> **Task**:
Once the line with "My account (1370, 64)" is found in the entries below, repeat it and each following line exactly, up to and including the line with "[YouTube] (234, 2565)". Add no other lines.

*** Begin section ***

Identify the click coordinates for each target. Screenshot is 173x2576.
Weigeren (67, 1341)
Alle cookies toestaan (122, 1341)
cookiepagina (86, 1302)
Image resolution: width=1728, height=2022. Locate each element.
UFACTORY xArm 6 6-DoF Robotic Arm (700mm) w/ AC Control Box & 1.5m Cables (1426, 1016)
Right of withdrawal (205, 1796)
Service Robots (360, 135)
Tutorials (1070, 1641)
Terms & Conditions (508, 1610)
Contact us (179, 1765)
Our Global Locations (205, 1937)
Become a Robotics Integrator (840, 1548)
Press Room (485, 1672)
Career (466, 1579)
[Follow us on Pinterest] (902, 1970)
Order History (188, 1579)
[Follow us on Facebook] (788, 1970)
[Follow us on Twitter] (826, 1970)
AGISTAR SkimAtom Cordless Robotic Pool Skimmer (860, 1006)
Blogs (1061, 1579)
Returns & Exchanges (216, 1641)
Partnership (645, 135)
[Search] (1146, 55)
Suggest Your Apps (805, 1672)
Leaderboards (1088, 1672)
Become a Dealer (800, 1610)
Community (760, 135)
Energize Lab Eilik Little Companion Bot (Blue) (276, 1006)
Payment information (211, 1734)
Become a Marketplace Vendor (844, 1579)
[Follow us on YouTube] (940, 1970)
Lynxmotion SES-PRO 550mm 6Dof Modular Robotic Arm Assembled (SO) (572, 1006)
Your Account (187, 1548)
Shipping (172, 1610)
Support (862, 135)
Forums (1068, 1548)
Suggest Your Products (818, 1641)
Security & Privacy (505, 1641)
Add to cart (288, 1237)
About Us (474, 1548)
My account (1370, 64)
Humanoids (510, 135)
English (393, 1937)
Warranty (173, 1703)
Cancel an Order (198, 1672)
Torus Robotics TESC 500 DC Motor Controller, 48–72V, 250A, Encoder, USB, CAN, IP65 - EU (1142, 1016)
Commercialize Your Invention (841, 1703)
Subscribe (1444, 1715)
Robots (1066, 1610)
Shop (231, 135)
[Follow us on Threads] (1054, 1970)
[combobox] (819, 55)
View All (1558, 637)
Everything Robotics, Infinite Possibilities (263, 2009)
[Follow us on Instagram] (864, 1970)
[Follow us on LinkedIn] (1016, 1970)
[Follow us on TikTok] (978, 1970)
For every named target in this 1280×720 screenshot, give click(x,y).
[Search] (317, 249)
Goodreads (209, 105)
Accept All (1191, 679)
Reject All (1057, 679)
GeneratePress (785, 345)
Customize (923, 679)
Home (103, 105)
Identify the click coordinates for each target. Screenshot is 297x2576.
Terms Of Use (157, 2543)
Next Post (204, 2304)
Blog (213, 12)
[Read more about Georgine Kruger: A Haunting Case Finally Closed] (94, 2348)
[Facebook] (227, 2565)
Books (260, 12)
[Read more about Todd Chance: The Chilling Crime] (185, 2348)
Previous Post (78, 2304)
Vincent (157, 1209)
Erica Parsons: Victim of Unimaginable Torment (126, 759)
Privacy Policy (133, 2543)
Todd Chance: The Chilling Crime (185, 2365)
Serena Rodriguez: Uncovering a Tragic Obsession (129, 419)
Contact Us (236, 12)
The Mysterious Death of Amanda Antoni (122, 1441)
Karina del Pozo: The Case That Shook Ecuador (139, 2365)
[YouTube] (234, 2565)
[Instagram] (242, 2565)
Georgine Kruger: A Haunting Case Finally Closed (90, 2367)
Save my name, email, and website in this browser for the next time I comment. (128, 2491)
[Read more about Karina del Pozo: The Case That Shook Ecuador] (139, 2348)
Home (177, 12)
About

*** End section ***

> **Answer section**:
My account (1370, 64)
Humanoids (510, 135)
English (393, 1937)
Warranty (173, 1703)
Cancel an Order (198, 1672)
Torus Robotics TESC 500 DC Motor Controller, 48–72V, 250A, Encoder, USB, CAN, IP65 - EU (1142, 1016)
Commercialize Your Invention (841, 1703)
Subscribe (1444, 1715)
Robots (1066, 1610)
Shop (231, 135)
[Follow us on Threads] (1054, 1970)
[combobox] (819, 55)
View All (1558, 637)
Everything Robotics, Infinite Possibilities (263, 2009)
[Follow us on Instagram] (864, 1970)
[Follow us on LinkedIn] (1016, 1970)
[Follow us on TikTok] (978, 1970)
For every named target in this 1280×720 screenshot, give click(x,y).
[Search] (317, 249)
Goodreads (209, 105)
Accept All (1191, 679)
Reject All (1057, 679)
GeneratePress (785, 345)
Customize (923, 679)
Home (103, 105)
Identify the click coordinates for each target. Screenshot is 297x2576.
Terms Of Use (157, 2543)
Next Post (204, 2304)
Blog (213, 12)
[Read more about Georgine Kruger: A Haunting Case Finally Closed] (94, 2348)
[Facebook] (227, 2565)
Books (260, 12)
[Read more about Todd Chance: The Chilling Crime] (185, 2348)
Previous Post (78, 2304)
Vincent (157, 1209)
Erica Parsons: Victim of Unimaginable Torment (126, 759)
Privacy Policy (133, 2543)
Todd Chance: The Chilling Crime (185, 2365)
Serena Rodriguez: Uncovering a Tragic Obsession (129, 419)
Contact Us (236, 12)
The Mysterious Death of Amanda Antoni (122, 1441)
Karina del Pozo: The Case That Shook Ecuador (139, 2365)
[YouTube] (234, 2565)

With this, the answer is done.